[INPUT DATA Boundary: Start]
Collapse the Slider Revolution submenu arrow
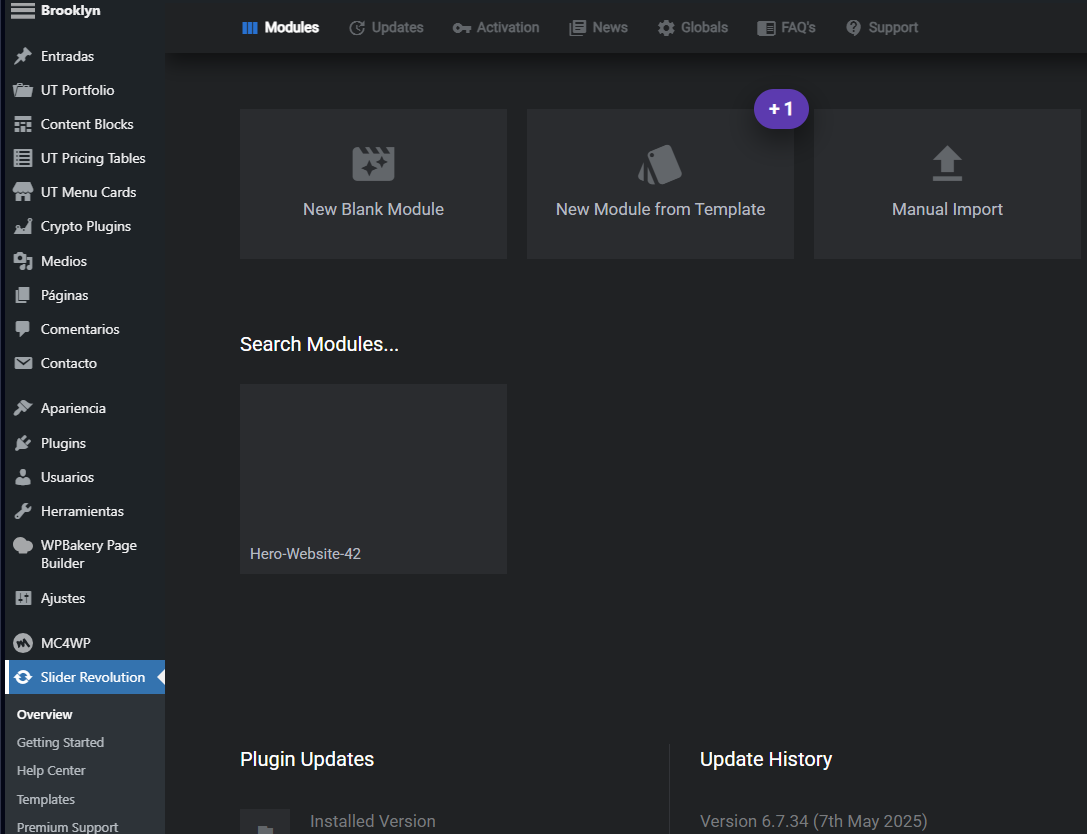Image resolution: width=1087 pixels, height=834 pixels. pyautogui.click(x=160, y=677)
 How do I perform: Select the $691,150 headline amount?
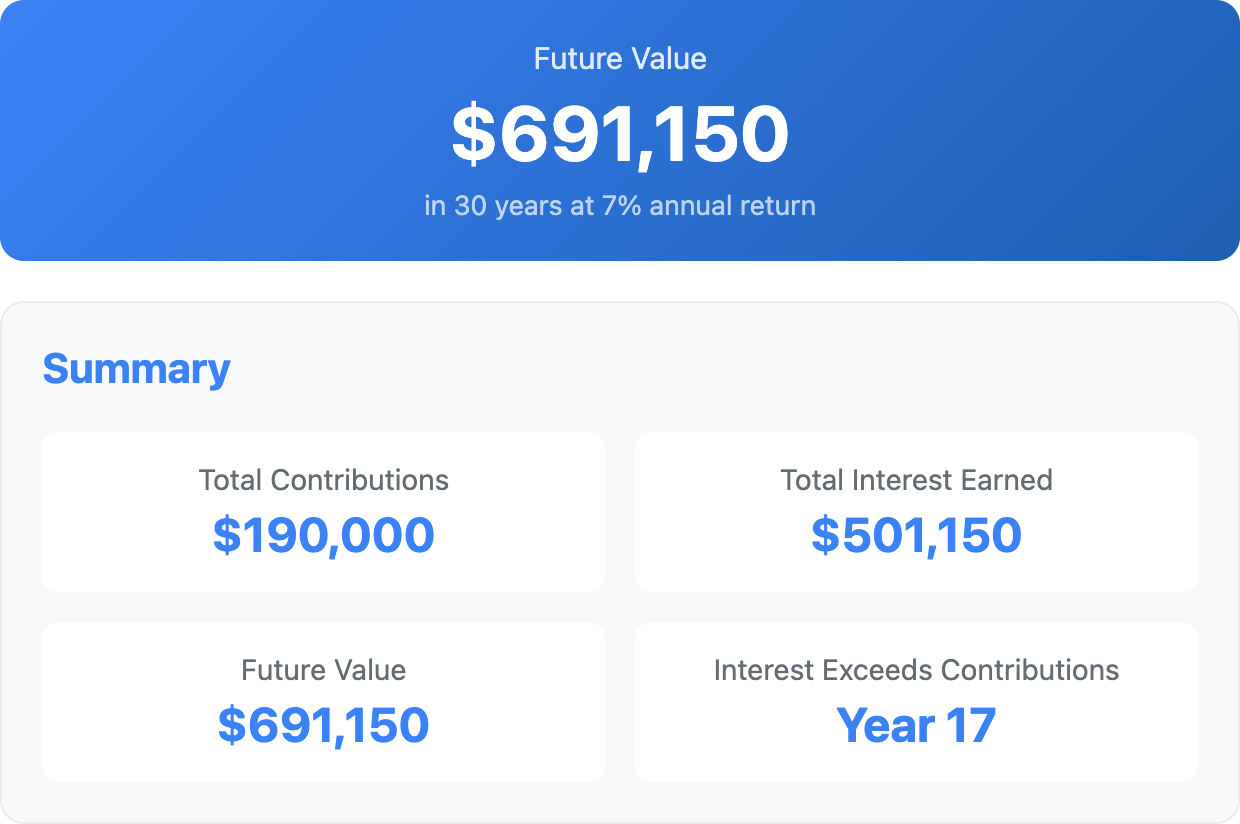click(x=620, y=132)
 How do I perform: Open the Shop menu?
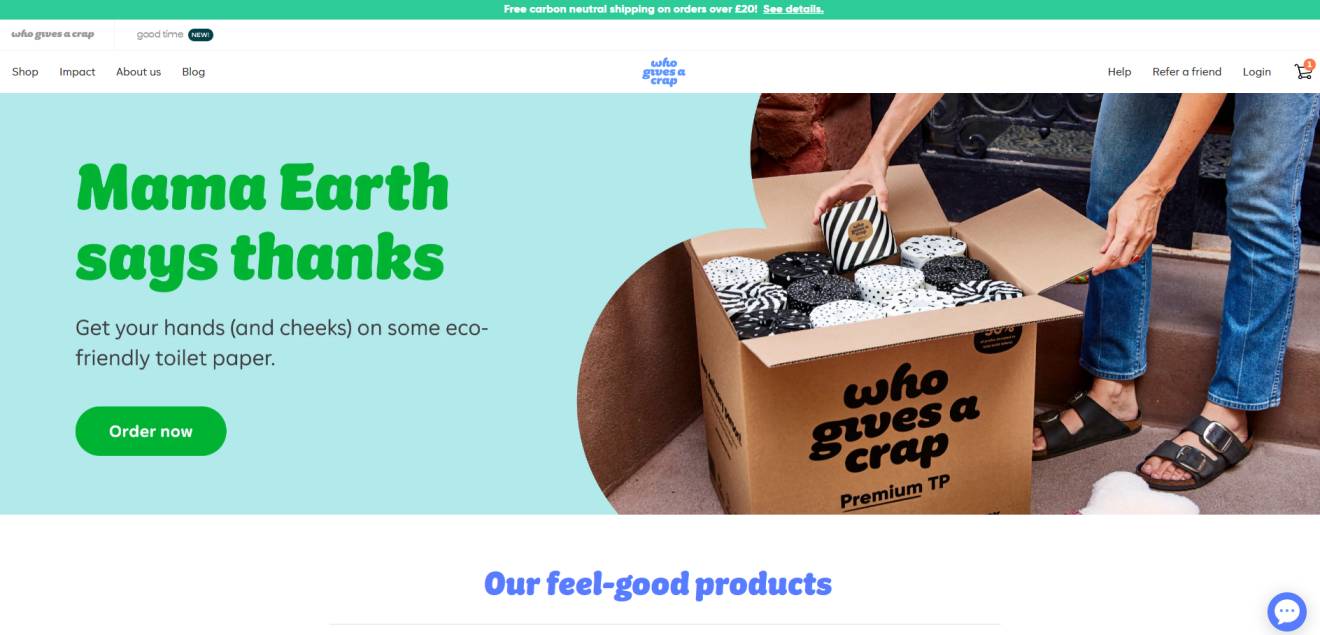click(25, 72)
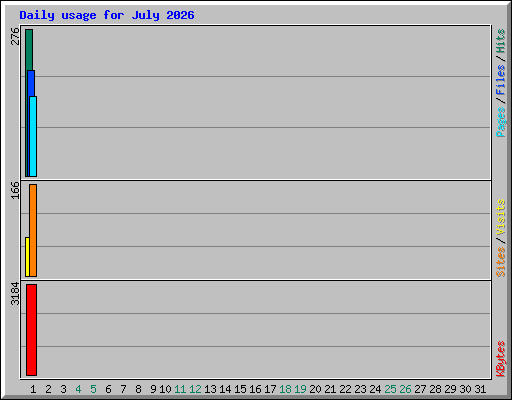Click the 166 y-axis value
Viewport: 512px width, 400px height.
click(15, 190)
[INPUT DATA Boundary: End]
* TASK STATEMENT *
Set down the whole listing word for word, omitting the pictures.

* WORKED SOLUTION *
Collapse the Slider Revolution submenu arrow
Image resolution: width=1087 pixels, height=834 pixels. pyautogui.click(x=160, y=677)
 How do I perform: Select the $691,150 headline amount?
click(x=620, y=132)
 How do I perform: Open the Shop menu?
click(25, 72)
Click the 166 y-axis value
Viewport: 512px width, 400px height.
click(15, 190)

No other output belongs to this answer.